I looked around. I couldn’t make out peaks or pillars the shape of oversized shears. I turned to Glory: “The Three Scissors, where?”

“There,” she said pointing at three irregular identical columns. “One of them is pregnant, see? Use your imagination.”

“Oh you mean ‘Three Sisters,’” I said, finally spotting the trio, wearing patches of evergreen. They did look like sisters off to see the world.

“Yes, yes, sisters,” she said, rather embarrassed and apologetic over her pronunciation, as though she had just committed a crime. Glory, a university student with a tiny, slightly stooped frame and sporting a boy cut, was on her internship as a tour guide. She had been nervous during the entire five-hour trip from the big city of Changsha the day before (“Do you understand me?”), and our lean band of media practitioners from Cebu had to reassure her each time she addressed us in English that she was doing exceptionally well, which was true. (In contrast, most of us hardly knew a word of Xiang Chinese.)

When I realized my mistake, I felt like throwing myself into the gorge. Good thing Damon, Glory’s superior, quickly ushered our group to a mini train that was picking up passengers who opted not to walk the 5.8-kilometer route. Damon only joined us that morning as the other tour guide, Long, had an errand for the weekend.
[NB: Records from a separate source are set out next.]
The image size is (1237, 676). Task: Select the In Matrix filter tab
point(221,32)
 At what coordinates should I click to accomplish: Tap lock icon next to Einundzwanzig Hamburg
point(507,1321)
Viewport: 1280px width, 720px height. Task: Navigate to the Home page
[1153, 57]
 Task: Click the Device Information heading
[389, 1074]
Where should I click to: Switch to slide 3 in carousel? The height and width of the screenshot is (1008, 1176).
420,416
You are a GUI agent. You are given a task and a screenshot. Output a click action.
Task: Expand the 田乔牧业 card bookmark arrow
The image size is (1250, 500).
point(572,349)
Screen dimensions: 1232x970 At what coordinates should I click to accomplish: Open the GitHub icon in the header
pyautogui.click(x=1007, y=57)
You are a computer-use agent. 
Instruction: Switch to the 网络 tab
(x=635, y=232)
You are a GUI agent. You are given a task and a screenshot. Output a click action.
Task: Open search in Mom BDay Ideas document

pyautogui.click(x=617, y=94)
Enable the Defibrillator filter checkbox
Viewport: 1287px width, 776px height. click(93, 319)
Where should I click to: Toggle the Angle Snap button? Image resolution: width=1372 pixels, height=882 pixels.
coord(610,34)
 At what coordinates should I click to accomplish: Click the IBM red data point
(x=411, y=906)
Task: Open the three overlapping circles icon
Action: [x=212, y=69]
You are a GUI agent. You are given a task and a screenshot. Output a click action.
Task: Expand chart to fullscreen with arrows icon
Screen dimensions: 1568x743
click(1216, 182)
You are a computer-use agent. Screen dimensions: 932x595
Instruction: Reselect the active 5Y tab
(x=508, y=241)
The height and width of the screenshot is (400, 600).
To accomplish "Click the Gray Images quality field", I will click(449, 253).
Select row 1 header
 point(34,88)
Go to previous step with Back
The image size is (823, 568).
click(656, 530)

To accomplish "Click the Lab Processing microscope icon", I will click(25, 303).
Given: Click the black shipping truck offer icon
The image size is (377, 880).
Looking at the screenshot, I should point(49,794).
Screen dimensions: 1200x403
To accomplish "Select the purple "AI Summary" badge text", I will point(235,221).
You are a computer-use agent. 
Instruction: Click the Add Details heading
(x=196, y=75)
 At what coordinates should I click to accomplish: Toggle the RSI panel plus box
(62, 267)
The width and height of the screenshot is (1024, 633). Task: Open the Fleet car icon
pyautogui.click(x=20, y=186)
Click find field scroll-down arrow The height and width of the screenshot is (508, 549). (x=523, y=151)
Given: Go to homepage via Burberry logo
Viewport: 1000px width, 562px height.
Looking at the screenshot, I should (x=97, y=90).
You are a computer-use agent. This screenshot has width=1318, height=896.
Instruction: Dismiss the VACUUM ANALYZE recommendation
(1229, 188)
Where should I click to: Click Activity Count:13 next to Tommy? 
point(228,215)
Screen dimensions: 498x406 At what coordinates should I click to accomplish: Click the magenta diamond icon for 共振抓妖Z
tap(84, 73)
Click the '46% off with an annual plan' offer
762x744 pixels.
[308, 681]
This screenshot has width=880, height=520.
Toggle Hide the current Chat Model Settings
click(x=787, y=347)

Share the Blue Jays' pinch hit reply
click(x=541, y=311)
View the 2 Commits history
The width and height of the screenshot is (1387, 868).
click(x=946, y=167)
As the electric train hummed its way across this outdoor gallery of otherworldly rock formations shaped by subtropical wind and water and the shifting of the earth through millions of years, I left that silly little incident behind, although these natural towers of Babel were constant reminders of how confounded speech can easily muddle things. But one, even the tactless, must move on.

At this point, I had yet to appreciate how indispensible our guides and their knowhow are in the Zhangjiajie tour. It didn’t take long for me to find out: it helped a lot that Glory and Damon were good at what they do, as they eased us through a rather complex itinerary, owing to the scale of the area we were bound to see.

It is difficult to imagine how a Unesco World Heritage Site can be this expansive – the entire Wulingyuan Scenic Area, which encompasses the Suoxi Valley, the Zhangjiajie National Forest Park and several other natural reserves, is 397 square kilometres, slightly bigger than the entire city of Cebu.

I’d be happy to see just one of those spots in a day, but the Chinese have something else in mind: they want Zhangjiajie’s visitors to see as many scenic areas as possible in the least amount of time. How? By setting up infrastructure that is merely the stuff of dreams from where I come from.

At the foot of Tianzi Mountain, the Chinese put up a railway for mini trains. To provide access to Tianzi’s peak, the highest area of the reserve at 1,098 meters, they set up cable cars and paved an optional nearly 4,000 steps of stairway. For the Yuanjiajie Scenic Area, they built on the side of a cliff the 330-meter Bailong Lift, the tallest outdoor elevator on the planet. All these are apart from the kilometers of footpaths and roads with free round-the-clock bus rides.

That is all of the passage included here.